A magnitude seven earthquake has struck the southern Philippines but there were no immediate reports of damage and a tsunami warning was not issued, the earthquake hit about 310 kilometres (193 miles) southeast of Davao city on the main southern island of Mindanao at 8:23pm (12:23 GMT), according to the US Geological Survey (USGS).
Residents in the town of Jose Abad Santos, near the southern tip of the island, lost electricity for about 15 minutes after the earthquake shook the region but there was no damage, police chief Captain Glabynarry Murillo told the AFP news agency. “From our vantage point at the police station, we saw many residents rushing outside,” said Murillo. “We also rushed outside because the police station is a three-storey building.” The Philippine Institute of Volcanology and Seismology warned of aftershocks. “It was felt extensively because it’s a major earthquake but it’s deep so it won’t be damaging to the infrastructure because it’s considerably far [from the island],” Renato Solidum, director of the institute, told the DZBB radio station.

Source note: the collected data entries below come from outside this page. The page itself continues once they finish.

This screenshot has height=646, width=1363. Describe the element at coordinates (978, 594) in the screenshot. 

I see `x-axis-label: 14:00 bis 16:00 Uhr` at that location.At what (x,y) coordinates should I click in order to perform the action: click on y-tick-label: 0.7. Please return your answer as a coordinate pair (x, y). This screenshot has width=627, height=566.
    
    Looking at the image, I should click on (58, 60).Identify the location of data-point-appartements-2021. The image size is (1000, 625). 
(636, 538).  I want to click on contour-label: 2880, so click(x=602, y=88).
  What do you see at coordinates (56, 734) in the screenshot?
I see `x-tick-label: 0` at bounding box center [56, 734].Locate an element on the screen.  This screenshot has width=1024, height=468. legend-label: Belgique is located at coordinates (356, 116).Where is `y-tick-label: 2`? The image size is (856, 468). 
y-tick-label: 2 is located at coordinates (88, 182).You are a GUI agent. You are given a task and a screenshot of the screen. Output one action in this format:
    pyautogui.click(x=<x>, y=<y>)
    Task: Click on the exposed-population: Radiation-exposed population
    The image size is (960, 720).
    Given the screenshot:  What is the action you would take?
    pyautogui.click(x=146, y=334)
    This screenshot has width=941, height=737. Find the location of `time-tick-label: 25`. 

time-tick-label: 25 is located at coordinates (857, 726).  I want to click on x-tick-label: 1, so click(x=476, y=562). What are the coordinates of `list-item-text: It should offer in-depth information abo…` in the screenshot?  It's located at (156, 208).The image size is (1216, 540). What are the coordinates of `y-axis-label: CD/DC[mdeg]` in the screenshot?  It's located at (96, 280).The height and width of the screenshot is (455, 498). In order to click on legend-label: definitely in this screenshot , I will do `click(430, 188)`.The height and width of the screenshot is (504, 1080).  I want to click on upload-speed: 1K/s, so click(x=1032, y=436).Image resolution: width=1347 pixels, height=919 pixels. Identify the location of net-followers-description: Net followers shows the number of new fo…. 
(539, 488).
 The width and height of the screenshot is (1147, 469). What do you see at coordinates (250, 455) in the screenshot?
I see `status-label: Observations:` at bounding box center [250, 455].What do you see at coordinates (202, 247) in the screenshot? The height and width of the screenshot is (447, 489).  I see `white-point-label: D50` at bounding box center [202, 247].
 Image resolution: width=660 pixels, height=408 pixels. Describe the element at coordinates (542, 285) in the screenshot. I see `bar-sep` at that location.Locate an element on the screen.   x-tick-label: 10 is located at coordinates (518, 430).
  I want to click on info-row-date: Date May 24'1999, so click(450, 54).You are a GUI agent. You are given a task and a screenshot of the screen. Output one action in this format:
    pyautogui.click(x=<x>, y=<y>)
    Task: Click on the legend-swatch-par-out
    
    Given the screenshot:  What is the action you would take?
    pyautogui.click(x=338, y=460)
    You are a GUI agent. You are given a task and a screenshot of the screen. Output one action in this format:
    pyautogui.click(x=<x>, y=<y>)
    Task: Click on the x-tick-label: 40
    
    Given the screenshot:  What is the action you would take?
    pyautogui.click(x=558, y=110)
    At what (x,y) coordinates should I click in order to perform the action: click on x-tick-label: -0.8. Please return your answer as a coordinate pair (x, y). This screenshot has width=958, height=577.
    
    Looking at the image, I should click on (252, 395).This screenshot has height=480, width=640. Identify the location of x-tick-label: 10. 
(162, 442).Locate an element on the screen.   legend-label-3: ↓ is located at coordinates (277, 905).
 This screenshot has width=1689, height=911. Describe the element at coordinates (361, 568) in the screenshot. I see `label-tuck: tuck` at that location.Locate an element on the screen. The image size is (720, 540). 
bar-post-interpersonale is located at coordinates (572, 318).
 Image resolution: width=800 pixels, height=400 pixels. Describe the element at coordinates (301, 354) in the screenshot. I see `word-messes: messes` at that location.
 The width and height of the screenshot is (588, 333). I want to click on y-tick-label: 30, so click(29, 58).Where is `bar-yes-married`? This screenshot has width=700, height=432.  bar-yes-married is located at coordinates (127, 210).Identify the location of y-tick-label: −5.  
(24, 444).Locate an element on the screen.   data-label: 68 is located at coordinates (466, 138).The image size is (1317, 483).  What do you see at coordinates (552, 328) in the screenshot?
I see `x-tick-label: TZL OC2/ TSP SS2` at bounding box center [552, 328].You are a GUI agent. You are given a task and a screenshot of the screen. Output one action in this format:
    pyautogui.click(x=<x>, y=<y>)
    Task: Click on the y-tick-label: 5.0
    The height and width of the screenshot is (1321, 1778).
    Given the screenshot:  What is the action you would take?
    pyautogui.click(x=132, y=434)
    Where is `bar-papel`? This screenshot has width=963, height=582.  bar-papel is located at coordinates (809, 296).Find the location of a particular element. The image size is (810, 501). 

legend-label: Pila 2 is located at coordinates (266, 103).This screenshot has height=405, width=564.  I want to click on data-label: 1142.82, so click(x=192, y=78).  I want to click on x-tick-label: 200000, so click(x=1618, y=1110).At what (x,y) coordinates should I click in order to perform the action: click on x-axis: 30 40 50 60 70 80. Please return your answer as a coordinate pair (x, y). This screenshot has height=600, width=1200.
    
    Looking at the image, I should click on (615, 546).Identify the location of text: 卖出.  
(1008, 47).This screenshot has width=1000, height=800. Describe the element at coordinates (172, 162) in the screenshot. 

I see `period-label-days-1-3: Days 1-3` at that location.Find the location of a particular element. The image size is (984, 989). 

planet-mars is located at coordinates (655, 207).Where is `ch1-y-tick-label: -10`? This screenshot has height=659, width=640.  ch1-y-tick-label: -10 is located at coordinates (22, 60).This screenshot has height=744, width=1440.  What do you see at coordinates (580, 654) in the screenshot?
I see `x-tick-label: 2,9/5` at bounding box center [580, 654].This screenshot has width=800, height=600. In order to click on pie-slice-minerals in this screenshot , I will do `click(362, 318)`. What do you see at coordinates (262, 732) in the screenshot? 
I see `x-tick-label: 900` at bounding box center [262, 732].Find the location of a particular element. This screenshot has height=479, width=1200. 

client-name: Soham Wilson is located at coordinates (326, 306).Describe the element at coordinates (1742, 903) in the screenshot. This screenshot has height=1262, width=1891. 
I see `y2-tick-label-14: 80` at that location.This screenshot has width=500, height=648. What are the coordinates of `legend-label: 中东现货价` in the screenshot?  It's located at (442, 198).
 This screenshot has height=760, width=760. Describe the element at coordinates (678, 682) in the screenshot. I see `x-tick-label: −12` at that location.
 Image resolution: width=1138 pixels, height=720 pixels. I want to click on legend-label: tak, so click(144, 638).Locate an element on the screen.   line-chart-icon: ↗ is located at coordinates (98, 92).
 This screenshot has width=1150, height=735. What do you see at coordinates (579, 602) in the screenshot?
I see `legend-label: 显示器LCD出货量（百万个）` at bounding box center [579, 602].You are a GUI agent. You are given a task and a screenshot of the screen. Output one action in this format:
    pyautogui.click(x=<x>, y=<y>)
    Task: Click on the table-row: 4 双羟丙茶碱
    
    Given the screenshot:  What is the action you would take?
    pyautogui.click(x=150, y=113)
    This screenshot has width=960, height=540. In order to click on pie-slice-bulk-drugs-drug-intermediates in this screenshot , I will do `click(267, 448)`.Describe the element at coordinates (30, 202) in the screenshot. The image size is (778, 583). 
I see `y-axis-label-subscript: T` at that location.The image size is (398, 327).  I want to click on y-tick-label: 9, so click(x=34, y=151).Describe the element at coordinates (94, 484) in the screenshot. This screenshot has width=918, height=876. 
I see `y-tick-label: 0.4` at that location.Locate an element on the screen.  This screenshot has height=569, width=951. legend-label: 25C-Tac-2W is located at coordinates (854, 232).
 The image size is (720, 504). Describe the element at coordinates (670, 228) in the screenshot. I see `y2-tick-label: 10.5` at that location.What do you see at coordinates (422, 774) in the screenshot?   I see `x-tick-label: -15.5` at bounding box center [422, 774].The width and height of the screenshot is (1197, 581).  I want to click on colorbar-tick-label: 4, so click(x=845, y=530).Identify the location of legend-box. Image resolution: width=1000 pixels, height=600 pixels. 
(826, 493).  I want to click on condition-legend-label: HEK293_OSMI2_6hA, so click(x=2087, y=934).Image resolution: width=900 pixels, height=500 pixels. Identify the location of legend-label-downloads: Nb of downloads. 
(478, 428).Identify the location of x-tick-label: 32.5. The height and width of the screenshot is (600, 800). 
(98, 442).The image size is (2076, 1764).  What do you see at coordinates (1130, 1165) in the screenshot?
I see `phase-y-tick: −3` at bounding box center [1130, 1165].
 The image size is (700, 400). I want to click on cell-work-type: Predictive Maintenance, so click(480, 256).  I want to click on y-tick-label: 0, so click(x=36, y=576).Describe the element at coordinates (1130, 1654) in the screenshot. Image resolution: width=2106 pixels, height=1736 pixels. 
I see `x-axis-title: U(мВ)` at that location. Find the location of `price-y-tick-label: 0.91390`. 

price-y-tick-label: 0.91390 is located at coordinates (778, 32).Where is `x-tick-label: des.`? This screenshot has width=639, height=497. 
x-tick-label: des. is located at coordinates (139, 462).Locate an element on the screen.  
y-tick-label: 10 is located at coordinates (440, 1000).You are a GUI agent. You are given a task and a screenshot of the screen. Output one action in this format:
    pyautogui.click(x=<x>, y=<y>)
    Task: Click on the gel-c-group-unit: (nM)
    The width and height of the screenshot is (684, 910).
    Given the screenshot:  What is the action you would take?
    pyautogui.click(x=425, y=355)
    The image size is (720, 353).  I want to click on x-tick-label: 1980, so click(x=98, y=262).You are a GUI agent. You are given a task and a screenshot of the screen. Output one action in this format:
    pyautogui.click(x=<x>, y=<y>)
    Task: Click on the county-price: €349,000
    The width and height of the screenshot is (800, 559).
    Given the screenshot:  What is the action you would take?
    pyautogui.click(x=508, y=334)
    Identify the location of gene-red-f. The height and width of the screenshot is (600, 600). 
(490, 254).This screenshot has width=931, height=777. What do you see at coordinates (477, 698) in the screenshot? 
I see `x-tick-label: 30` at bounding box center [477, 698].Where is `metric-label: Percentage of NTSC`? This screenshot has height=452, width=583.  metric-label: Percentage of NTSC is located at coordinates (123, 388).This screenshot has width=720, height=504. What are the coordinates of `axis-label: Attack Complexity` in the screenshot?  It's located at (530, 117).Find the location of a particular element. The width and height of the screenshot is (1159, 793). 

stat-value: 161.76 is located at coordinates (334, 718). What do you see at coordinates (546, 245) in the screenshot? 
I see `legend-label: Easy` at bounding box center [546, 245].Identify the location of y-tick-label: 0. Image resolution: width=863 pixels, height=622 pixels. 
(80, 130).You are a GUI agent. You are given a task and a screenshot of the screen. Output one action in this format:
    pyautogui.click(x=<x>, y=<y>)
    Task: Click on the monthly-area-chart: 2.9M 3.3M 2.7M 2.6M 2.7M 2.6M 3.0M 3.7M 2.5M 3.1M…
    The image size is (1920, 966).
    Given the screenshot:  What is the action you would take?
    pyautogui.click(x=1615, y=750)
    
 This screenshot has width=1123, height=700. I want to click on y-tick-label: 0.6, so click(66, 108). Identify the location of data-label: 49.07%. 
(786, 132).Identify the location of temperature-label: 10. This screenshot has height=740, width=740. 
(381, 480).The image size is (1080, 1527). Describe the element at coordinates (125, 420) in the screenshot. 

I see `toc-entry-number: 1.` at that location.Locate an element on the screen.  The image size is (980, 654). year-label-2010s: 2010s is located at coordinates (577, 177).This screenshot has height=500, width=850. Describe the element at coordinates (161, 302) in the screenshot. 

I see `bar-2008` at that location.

The earthquake was felt on the northern Indonesian island of Sangihe, but similarly, there were no injuries or damage reported. “Here in Sangihe capital, Tahuna, people were panicking for a while and they fled home because the quake was quite long and strong,” Rivolius Pudihang, head of the disaster mitigation agency in Sangihe, North Sulawesi, told the AFP news agency. “But things have returned to normal and people have returned home.” In recent years, the southern Davao region has been battered by powerful earthquakes set off by local fault lines. The Philippines lies along the Pacific “Ring of Fire”, an arc of faults around the Pacific Ocean where most of the world’s earthquakes occur.
It is also lashed by about 20 typhoons and tropical storms each year, making it one of the world’s most disaster-prone countries, a magnitude 7.7 earthquake killed nearly 2,000 people in the northern Philippines in 1990.